Meneng (or Menen) is a district located in the Meneng constituency in the country of Nauru. The constituency elects 2 members to the Parliament of Nauru in Yaren.

==Geography==
The district is located in the southeast of the island, covering an area of 3.1 km^{2}. It has a population of 1,797. Meneng has 18 villages, the most of any district in Nauru.

==Local features==
Features in Meneng include:

- The Menen Hotel, one of the island's four hotels
- the wireless station
- the State House (presidential residence; burned down)
- the Government Printing Office
- the Meneng Stadium
- Nauru Regional Processing Centre

==Education==

Meneng Infant School is in Meneng. The primary and secondary schools serving all of Nauru are Yaren Primary School in Yaren District (years 1–3), Nauru Primary School in Meneng District (years 4–6), Nauru College in Denigomodu District (years 7–9), and Nauru Secondary School (years 10–12) in Yaren District.

◆ **DATASET CONTENT**:
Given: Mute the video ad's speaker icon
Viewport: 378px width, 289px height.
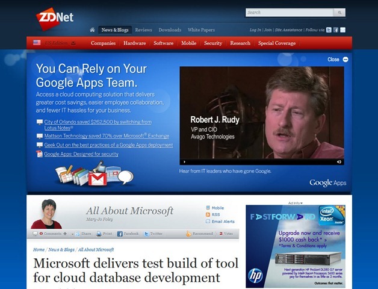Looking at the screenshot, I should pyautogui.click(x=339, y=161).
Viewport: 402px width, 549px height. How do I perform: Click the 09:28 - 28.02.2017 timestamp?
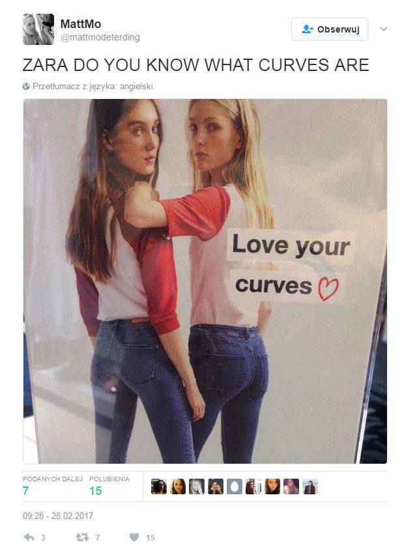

◆ **EXERCISE OBJECTIVE**: Please extract, word for word, the part of the Meneng text that begins at the words "Meneng Infant School" and stops after "in Yaren District.".

◆ **CORRECT RESULT**:
Meneng Infant School is in Meneng. The primary and secondary schools serving all of Nauru are Yaren Primary School in Yaren District (years 1–3), Nauru Primary School in Meneng District (years 4–6), Nauru College in Denigomodu District (years 7–9), and Nauru Secondary School (years 10–12) in Yaren District.